Scientists conducted the study by adding E. coli bacteria to soil by applying manure and manure-treated water to the rhizosphere of lettuce and radish plants. The study showed that the E. coli bacteria eventually made their way to the aboveground surfaces and leaves of the plants, where it can live for up to 40 days. Scientists observed bacterial activity in the rhizosphere using a bioluminescent E. coli created by Bruce Applegate that glows when active. Applegate, a co-author on the project, is an associate professor in the food science and biological sciences departments at Purdue.
"E. coli is actually quite active in the rhizosphere. They’re eating something there – probably plant exudates," said Ron Turco, a professor of agronomy and co-author of the study published in the November issue of the Journal of Food Protection. "In actual field application, you pick up other things that are all around," Turco said. "You don’t just get the plants that are 40 days old. An animal getting loose in a field could also contaminate plants."
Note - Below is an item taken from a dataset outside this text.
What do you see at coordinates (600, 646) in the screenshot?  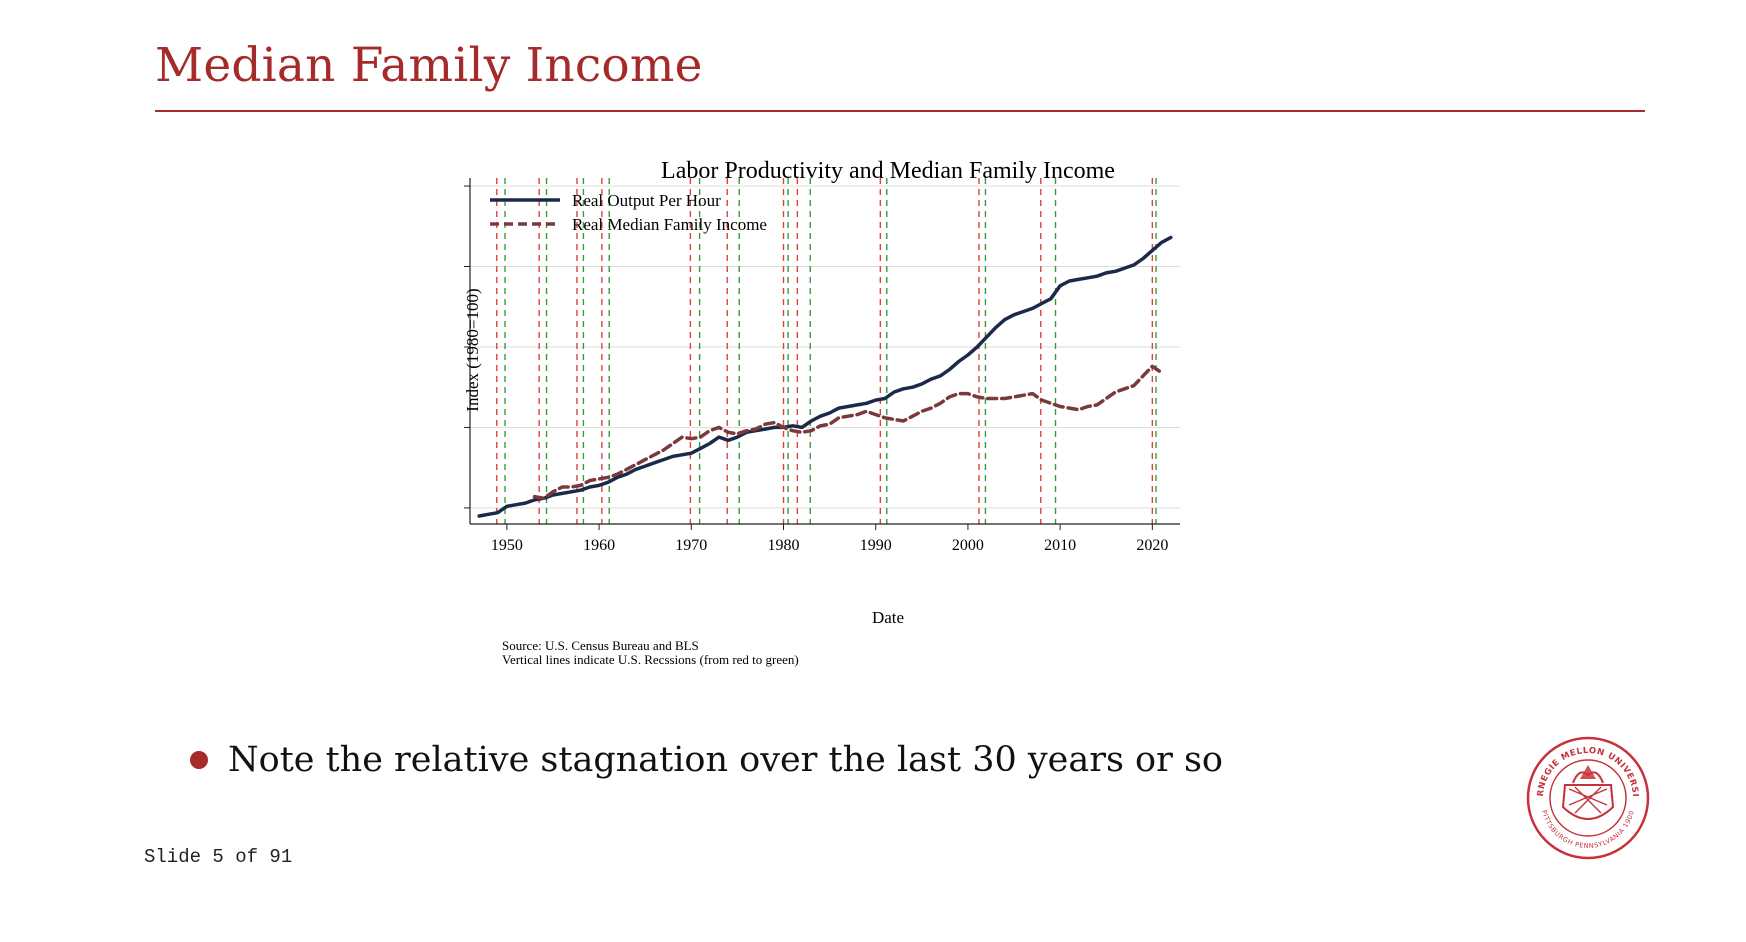 I see `source-note: Source: U.S. Census Bureau and BLS` at bounding box center [600, 646].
Mussie Habteselassie, Turco’s former postdoctoral researcher and now an assistant professor of soil microbiology at the University of Georgia’s Griffin campus, said harvesting practices in manure-treated fields can be critical for produce crops.
"If you harvest young and old plants together or mix them after harvesting, there is risk of contamination of the older plants," Habteselassie said. "If plants are uprooted during harvest, there is also a possibility of contamination from E. coli living in the rhizosphere."
Lessons from the study: "Producers should apply manure to fields well in advance of planting and harvesting. Turco said a wait of 90-120 days between manure application and harvesting, with a minimum of 40 days between planting and harvesting, should minimize the chance of E. coli contamination."